*** Begin section ***

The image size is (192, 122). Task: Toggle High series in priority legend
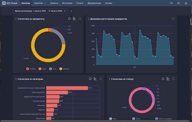42,69
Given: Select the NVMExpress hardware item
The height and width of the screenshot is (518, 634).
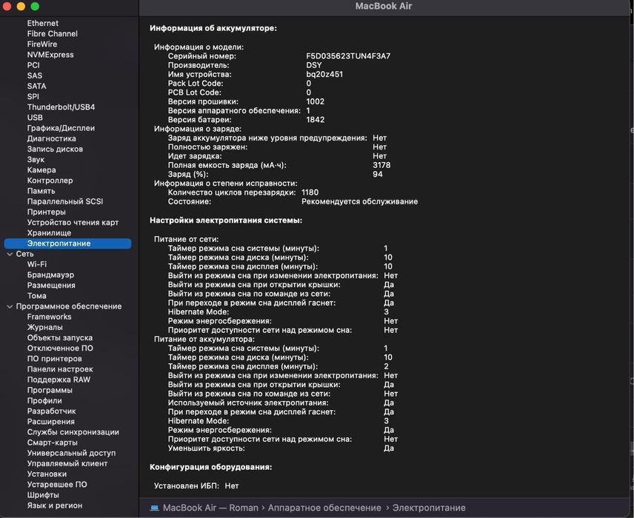Looking at the screenshot, I should click(x=50, y=55).
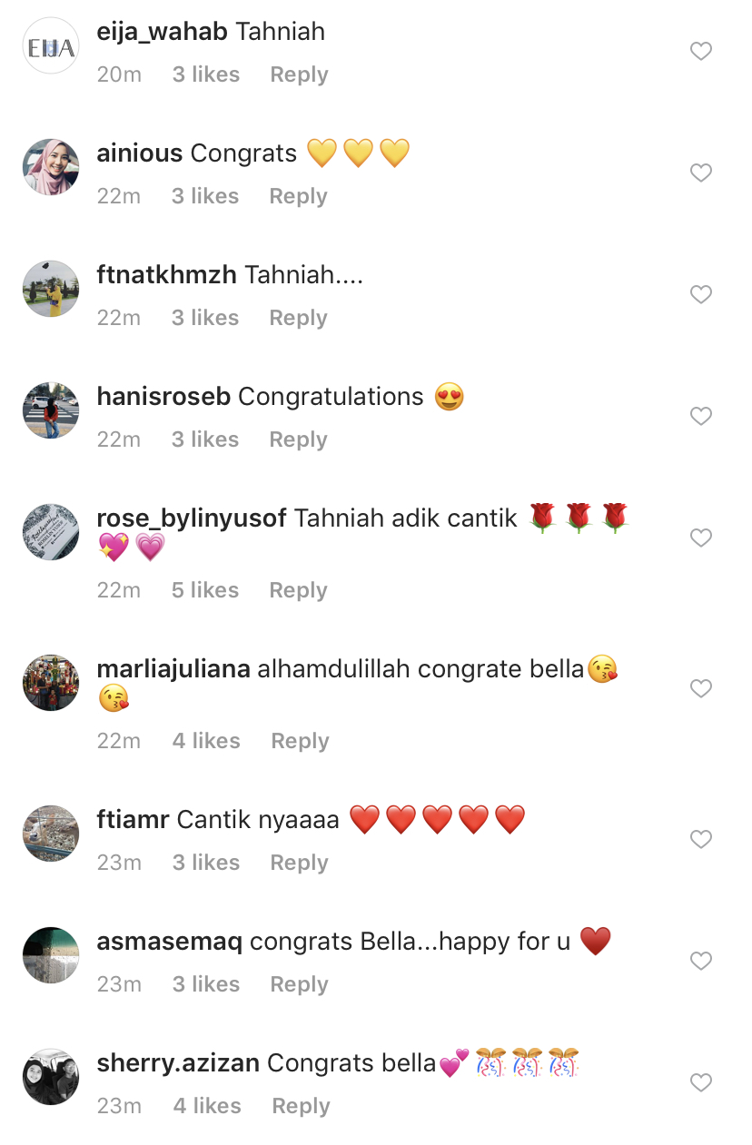The image size is (752, 1145).
Task: Reply to eija_wahab's comment
Action: click(x=299, y=74)
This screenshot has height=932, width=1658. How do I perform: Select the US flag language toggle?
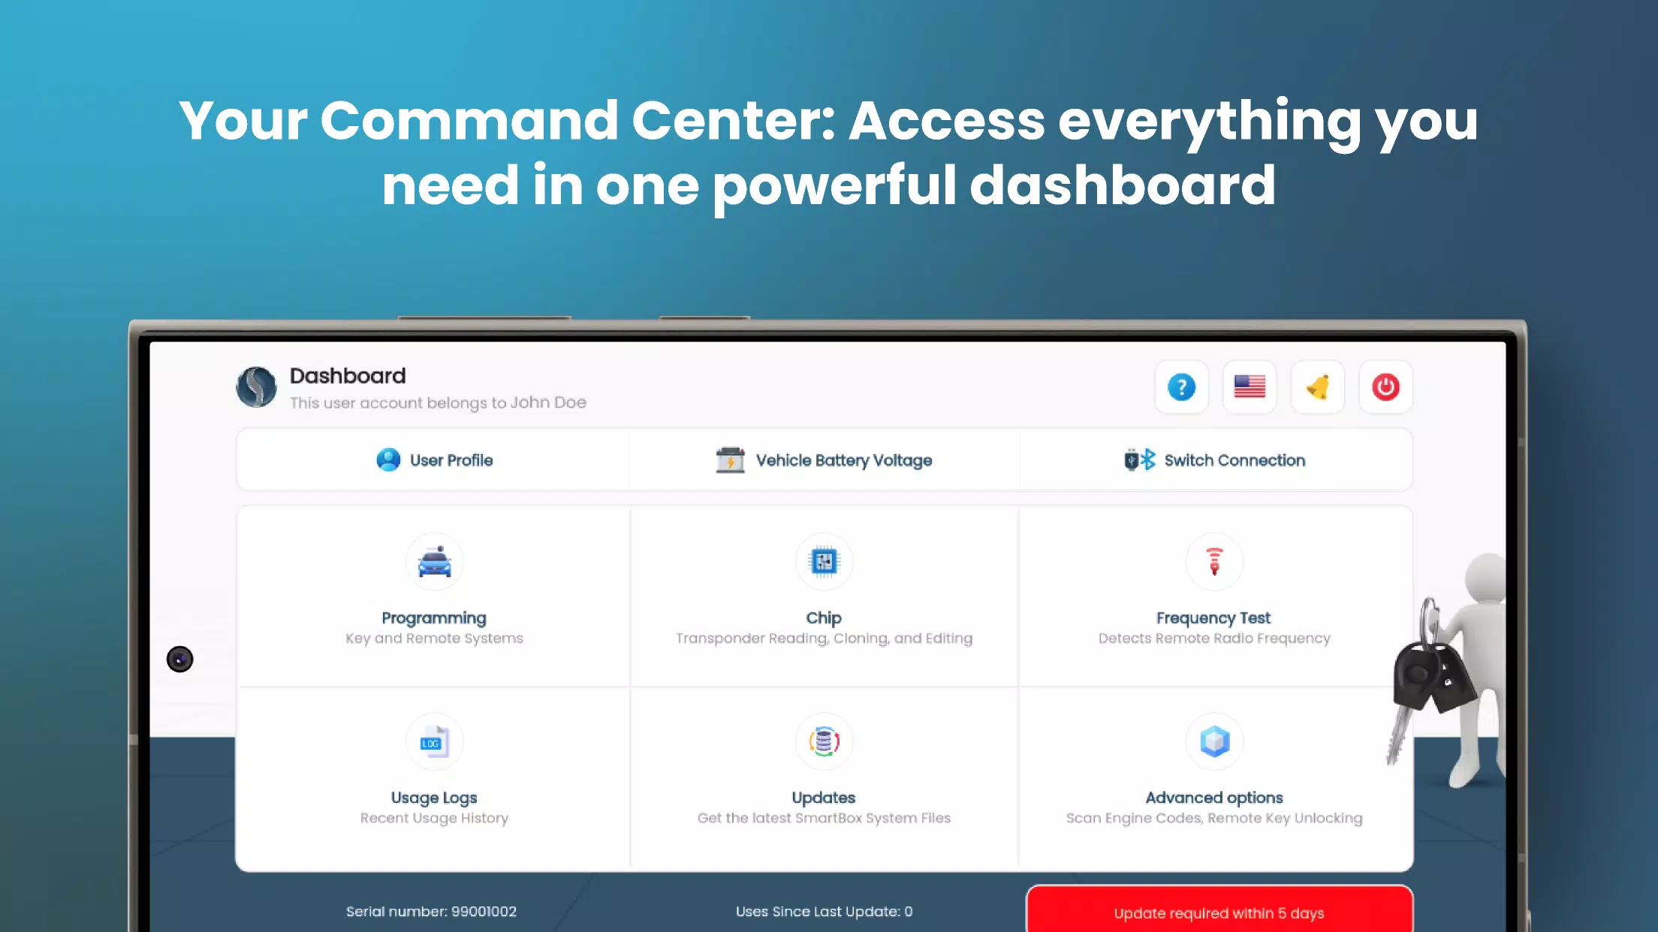(1250, 387)
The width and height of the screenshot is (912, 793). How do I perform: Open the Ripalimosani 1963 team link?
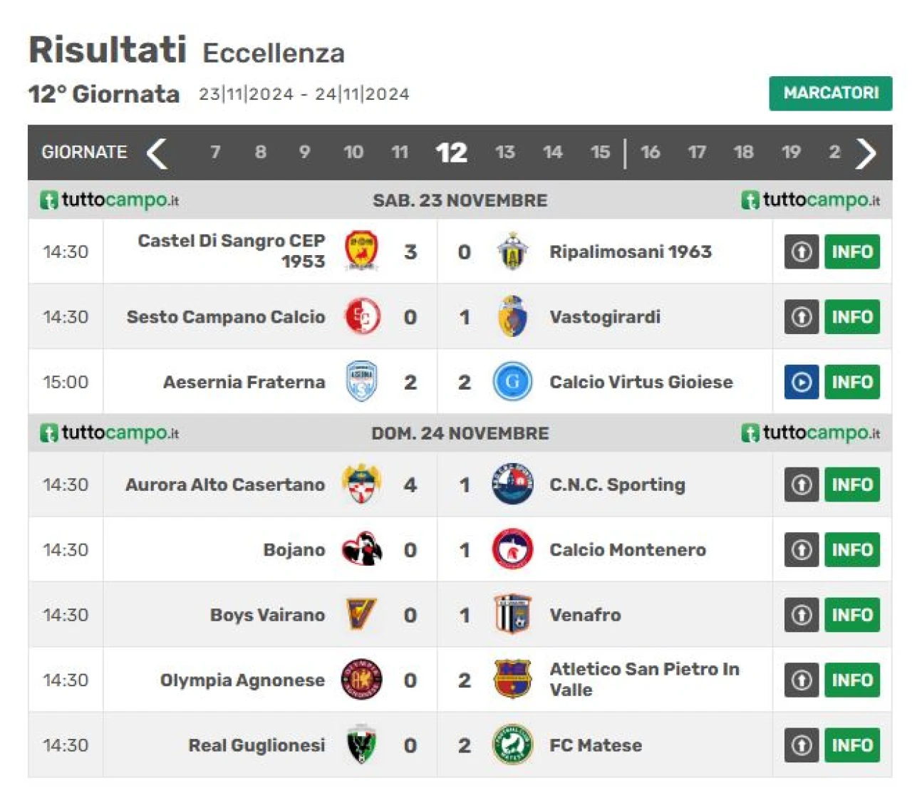click(630, 252)
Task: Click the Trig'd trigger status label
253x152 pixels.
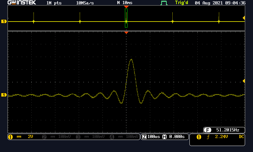Action: click(x=182, y=3)
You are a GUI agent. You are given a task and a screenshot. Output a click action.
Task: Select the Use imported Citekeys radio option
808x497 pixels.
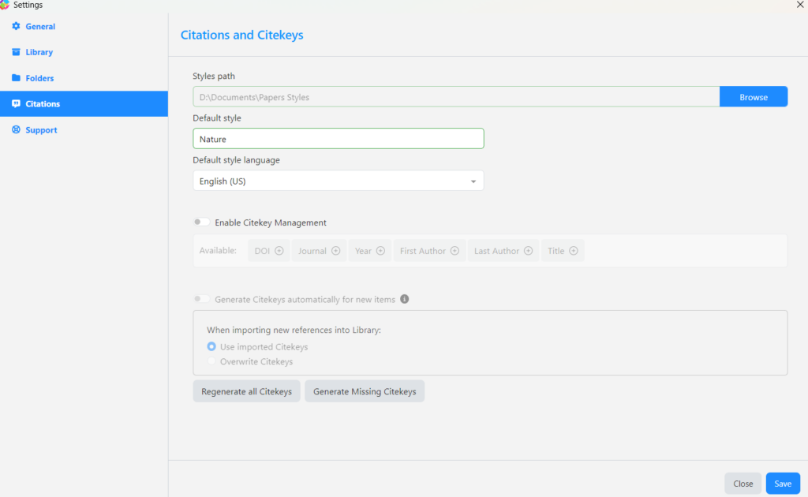click(211, 347)
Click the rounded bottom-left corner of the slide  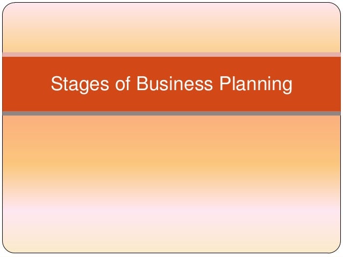coord(6,249)
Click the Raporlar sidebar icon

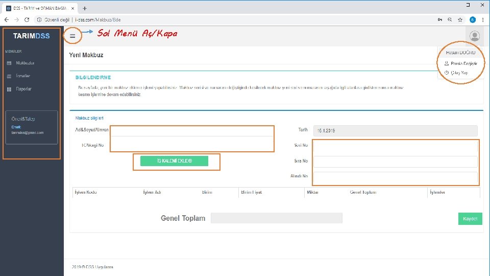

*** End section ***

What to do
Could the lines from the top of the material through the line with "Given: Select the NVMExpress hardware item" be repeated exactly, pictures left out?

Response to this exercise
The image size is (192, 122). Task: Toggle High series in priority legend
42,69
Given: Select the NVMExpress hardware item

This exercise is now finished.